The Winners and Losers of the Second Round of the Men’s NCAA Tournament
Who shined brightest in the second round of March Madness? Who fell short? Let’s dive into a special edition of Winners and Losers.
Winner: Wingspan
Michigan has been the country’s best defensive team all season, and its 95-72 win over Saint Louis on Saturday was a 40-minute exhibition of what makes the Wolverines so damn hard to score on. I mean, just look at this shot of center Aday Mara defending an inbounds play.

That photo hasn’t been altered in any way. Mara’s arms are really that long. He’s got a wingspan that can block out the sun. When Mara loiters around the basket—which is his primary assignment when the Wolverines are on defense—the opposing offense is pushed away from the rim and into inefficient midrange shots. The average distance of a 2-point attempt in college basketball is 6 feet, per KenPom. For Michigan opponents, it’s been 7.4 feet, which is tied for the longest in the country. That directly correlates to Michigan ranking third in 2-point field goal defense. “Easy” shots aren’t easy against Michigan’s length.
That made Saturday’s matchup a fascinating one for college hoops nerds. The Billikens take the shortest 2-point shots in the country, per KenPom, and they combine that with accurate 3-point shooting to form one of the nation’s top offensive attacks. Saint Louis hit its 3s against Michigan, but it had a difficult time getting shots around the rim. The Wolverines blocked nine Saint Louis shots in the game. Mara had four blocks, and the other four starters had one apiece.
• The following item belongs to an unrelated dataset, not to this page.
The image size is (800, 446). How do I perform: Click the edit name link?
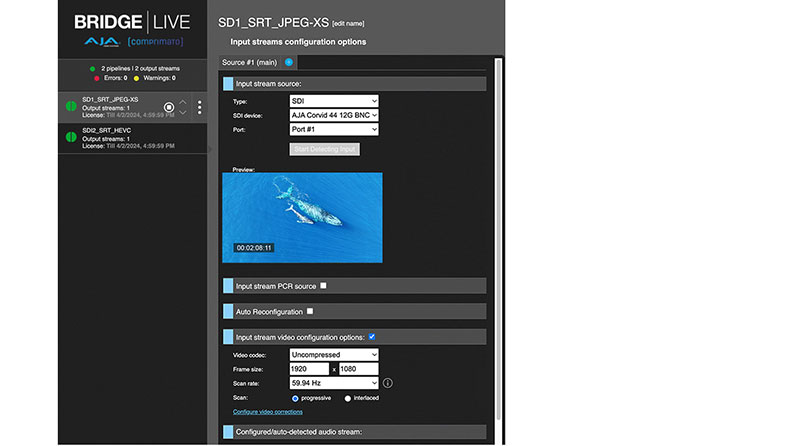point(367,22)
Even when Mara and Co. weren’t swatting opposing attempts, their presence around the rim deterred others. Here Mara thwarts three possible attempts at the rim by just hovering around the basket.
Michigan has length across the front line—even by NBA standards. Mara is 7-foot-3, and the two forwards, Morez Johnson Jr. and Yaxel Lendeborg, are 6-foot-9. Those two can also move their feet on their perimeter, which gives coach Dusty May endless tactical options, as Purdue coach Matt Painter explained last month.
“They have three defensive [centers],” Painter said after a home loss to the Wolverines. “Our issue is two of those guys can switch and guard point guards. That’s where the difference is. The difference isn’t in their scheme. Their difference is how hard they play, how long they are, and how athletic—but that versatility. Because Mara can guard a [center], right? He can cause problems, but you can pick on him—just like people could pick on Zach [Edey]. You can pick on him, but those other two guys are difference makers defensively.”
May is comfortable with either Lendeborg or Johnson defending a guard, so Michigan can switch most matchups, negating a lot of the screening actions opposing offenses use to free up shooters and cutters. And when the Wolverines go “small” with Mara off the floor, they can switch every matchup, so it’s basically impossible to run any kind of offense. Teams often resort to iso ball at the end of the shot clock. Take this possession from Saturday’s game. Saint Louis tries to run an off-ball screening action, and the two Michigan defenders just switch it. Then the Billikens flow into a ball screen with a third man involved, and the Wolverines sort it all out by switching again.
Saint Louis put up an admirable effort but could never get comfortable against Michigan’s length. Robbie Avila, the Billikens center who’s earned nicknames like “Cream Abdul Jabbar” and “the College Jokic” because of his play style, looked out of place. The undersized center can typically take opposing big men out to the perimeter and either shoot over them or dribble around them. But Avila threw up a bunch of bricks against Mara and couldn’t get a shot off against Johnson when he tried to take it inside the arc, finishing 0-for-3 from 2-point range. This possession, which ends with a Saint Louis shot clock violation, does a good job of summing up how the game played out on that end of the court.
There are still legitimate questions about the Wolverines offense with guard L.J. Cason out for the rest of the season, but Michigan has a defense that can carry the team to a title even if shots aren’t falling on the other end. This team might be too big to fail.
Loser: Tyler Tanner
Dude.
DUDE.

Tanner was that close to sending Vanderbilt to its first Sweet 16 since 2012 and cementing his spot in March lore. Calling Tanner a “loser” after that performance, which single-handedly kept the Commodores in the game until his teammates finally woke up in the second half, feels really rough. The sophomore scored 27 points and made several shots to stop Nebraska from running away with the game in the first half and quiet an absurdly partisan crowd.
But because of a cruel bounce of the basketball, most of that performance will be forgotten, and Tanner will be remembered as the guy who almost made the shot. I’m still not sure how it didn’t drop, and the Nebraska players seemed to be just as shocked. Most of the ones on the court didn’t even celebrate initially, like their brains needed a few seconds to work out that the ball didn’t go through the basket. Is this the look of three guys who just won the most exhilarating basketball game of the tournament thus far?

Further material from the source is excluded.